Когда мы думаем о конце времен, мы думаем
большей частью о Страшном суде и о том, что
будет потом. Христос ясно нам говорит в
Евангелии, что суд уже пришел, — суд пришел
тем, что Бог пришел в мир. Но в первый раз,
Воплощением Христа, Он вошел еле приметно;
Он вошел тихо; Он был узнан только теми, у
которых совесть была чиста, которым Отец
это открыл.
В каком-то смысле можно сказать,
что конец всему уже пришел Воплощением
Христа. Конец может значить две вещи:
или последний момент какой-то линии времени,
какой-то последовательности событий —
конец книги; конец столетия; конец частной
жизни. Это момент, когда все приходит к
какому-то окончанию, когда прерывается
какая-то чреда. Но конец может значить тоже
нечто другое: цель, конец пути; это не только
момент, когда путь прерывается, это момент,
когда незачем идти дальше, потому что цель
достигнута. И в этом отношении, когда
Священное Писание нам говорит
что Христос есть Альфа и Омега, начало и
конец, оно нам говорит о том, что Христос
есть Начало нашего бытия, Слово, которым все
стало, Образ, сообразно которому сотворен
человек. Но вместе с этим Он является и
Омегой — концом,
завершением, полнотой, не только Тем,
Который придет в конце времен, а Тем, к Которому
все времена устремлены, Тем, к Которому мы
идем с надеждой, с ожиданием, с тоской...
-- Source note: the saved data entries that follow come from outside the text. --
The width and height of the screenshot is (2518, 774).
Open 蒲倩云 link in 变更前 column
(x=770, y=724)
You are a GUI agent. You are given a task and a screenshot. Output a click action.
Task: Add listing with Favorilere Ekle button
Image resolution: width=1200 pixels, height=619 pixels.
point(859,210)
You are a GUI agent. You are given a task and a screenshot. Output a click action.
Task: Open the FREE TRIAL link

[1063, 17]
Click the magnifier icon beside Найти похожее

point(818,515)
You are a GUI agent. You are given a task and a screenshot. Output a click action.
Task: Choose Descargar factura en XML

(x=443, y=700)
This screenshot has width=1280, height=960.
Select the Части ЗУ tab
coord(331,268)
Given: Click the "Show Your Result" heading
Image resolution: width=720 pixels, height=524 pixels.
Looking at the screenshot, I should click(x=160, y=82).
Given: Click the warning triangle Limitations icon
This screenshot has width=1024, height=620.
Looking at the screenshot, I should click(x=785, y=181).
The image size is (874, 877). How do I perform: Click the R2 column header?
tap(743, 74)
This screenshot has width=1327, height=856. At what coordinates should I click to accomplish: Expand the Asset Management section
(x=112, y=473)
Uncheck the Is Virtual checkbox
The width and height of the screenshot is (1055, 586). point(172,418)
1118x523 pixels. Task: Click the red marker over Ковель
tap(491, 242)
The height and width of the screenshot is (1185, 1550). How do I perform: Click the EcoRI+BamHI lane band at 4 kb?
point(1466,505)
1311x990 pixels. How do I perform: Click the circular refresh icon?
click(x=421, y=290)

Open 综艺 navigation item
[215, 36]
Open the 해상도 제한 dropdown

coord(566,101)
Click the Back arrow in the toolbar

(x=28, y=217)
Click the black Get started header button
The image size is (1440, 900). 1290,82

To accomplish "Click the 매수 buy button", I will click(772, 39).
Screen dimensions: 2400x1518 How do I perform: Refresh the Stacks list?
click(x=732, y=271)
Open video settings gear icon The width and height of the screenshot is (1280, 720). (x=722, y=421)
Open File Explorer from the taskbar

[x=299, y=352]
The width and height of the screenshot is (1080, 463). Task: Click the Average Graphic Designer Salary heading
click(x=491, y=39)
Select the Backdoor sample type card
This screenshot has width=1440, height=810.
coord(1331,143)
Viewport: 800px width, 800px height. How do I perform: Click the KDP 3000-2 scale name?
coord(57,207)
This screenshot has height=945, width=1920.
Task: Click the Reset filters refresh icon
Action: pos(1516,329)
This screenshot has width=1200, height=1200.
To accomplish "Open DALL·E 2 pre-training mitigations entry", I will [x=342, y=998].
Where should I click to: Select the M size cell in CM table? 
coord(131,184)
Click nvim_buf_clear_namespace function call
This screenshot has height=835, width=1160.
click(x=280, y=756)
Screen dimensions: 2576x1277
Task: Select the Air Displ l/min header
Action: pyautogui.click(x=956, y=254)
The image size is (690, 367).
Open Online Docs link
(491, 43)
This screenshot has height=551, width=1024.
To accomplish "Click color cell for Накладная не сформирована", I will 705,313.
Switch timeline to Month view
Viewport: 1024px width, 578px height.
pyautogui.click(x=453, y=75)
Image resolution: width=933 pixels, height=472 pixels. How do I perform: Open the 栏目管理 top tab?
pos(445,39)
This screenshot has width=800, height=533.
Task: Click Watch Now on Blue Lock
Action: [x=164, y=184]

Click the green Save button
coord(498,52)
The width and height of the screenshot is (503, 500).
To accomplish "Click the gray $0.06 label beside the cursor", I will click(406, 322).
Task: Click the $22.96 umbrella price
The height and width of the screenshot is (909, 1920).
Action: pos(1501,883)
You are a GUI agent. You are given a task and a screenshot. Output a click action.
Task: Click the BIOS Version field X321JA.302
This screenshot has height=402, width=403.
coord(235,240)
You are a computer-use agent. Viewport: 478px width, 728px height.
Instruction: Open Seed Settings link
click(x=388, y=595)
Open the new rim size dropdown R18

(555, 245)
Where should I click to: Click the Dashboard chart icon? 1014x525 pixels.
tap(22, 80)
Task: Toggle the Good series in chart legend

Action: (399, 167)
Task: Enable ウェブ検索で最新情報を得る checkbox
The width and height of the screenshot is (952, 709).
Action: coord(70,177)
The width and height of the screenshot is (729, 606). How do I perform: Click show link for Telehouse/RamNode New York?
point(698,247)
Но Он уже пришел, и в каком-то
смысле можно сказать, что конец времен уже
имел место Воплощением Христа; конец времен
уже присутствует в нашем времени. С тех
пор, как Христос жил среди нас, как Бог стал
человеком, мы одновременно находимся в том
бывании, в том длении, в том времени, которое
течет и стремится к своему завершению, и
вместе с этим в точке совершенного
покоя, где все уже совершено, где все
дано. И только потому
еще существует и дление и время, и
устремленность и тоска, что все, что дано,
нами еще не взято, что все нам дано, но не все
воспринято.
В Новом Завете, в книге
Откровения апостол Иоанн постоянно делает
одну грамматическую ошибку в тексте,
который других ошибок не знает. Когда он
употребляет слово “конец”, которое по-гречески
— среднего рода, он все
время его ставит в мужском роде; для него
конец — не “нечто” а “некто”, это Кто-то,
а не то, что во времени —
мгновение или событие. И в этом смысле,
да, конец уже пришел. И то время, в котором мы
находимся, это время, где вечность
присутствует, это уже не ночь; как Исаия
пророк говорил — ночь
проходит, уже брезжит свет... Это еще не
полдень, это еще не полное сияние вечности;
но вечность уже вошла, и тьма вся пронизана
светом, тьма горит, нет тьмы; она не темна до
конца.
И вот в этом времени, в этом дне
седьмом, в котором мы живем, но в который
уже внедрилась вечность, мы должны жить и
творить. Христос это нам ясно показал в том
седьмом дне, субботе, когда Он творил чудеса,
исцелял тела, обновлял души. Бог вошел во
время, и мы приобщены этому Богу, и мы
призваны в этом времени творить Его дело. Мы
недостаточно это понимаем; мы недостаточно
понимаем масштаб нашего христианского
призвания; недостаточно понимаем, что и мы
призваны со Христом и подобно Христу
преобразить мир. Он нас называет детьми
света, когда Себя называет Светом
мира. Мы должны бы, подобно Ему, быть светом,
пронизывающим тьму, отнимающим у тьмы ее
темноту, ее непроглядность. Западный
духовный писатель говорит, что христианин
— это человек, которому Бог поручил заботу
о других людях, о мире, заботу
обо всем; вот об этом я сейчас говорю. Об
этом нам говорит то, что Христос в субботний
день творил чудеса. Этот субботний день —
время, когда должно быть исцелено все, что
ранено грехом, воскрешено все, что поражено
смертью, возвращено в образ и подобие и
красоту все то, что обезображено. И
начинается этот труд, конечно, для каждого
из нас —
в нас самих. Но не только в нас самих;
наше призвание не в том только, чтобы
измениться, но в том, чтобы быть светом,
теплом, любовью Господними, потому что
мы — Господни...
Я, кажется, уже говорил не раз о
том отрывке Евангелия, который меня каждый
год поражает после Пасхи об исцелении
слепорожденного; о том, как в конце этого
рассказа, слепорожденный, а теперь зрячий,
видящий, встречает Христа в храме, и Христос
ему говорит: Веришь ли ты в Сына
человеческого?.. И слепой Ему говорит: Кто
Он, чтобы мне верить в Него?.. И Христос
отвечает ему словами, которые проходят мимо
нашего сознания, потому что для нас они
слишком обычны, они не представляют для нас
никакого события, ничего нового —
это самая серая каждодневность; Христос ему
говорит: Ты Его видишь, Он перед тобой...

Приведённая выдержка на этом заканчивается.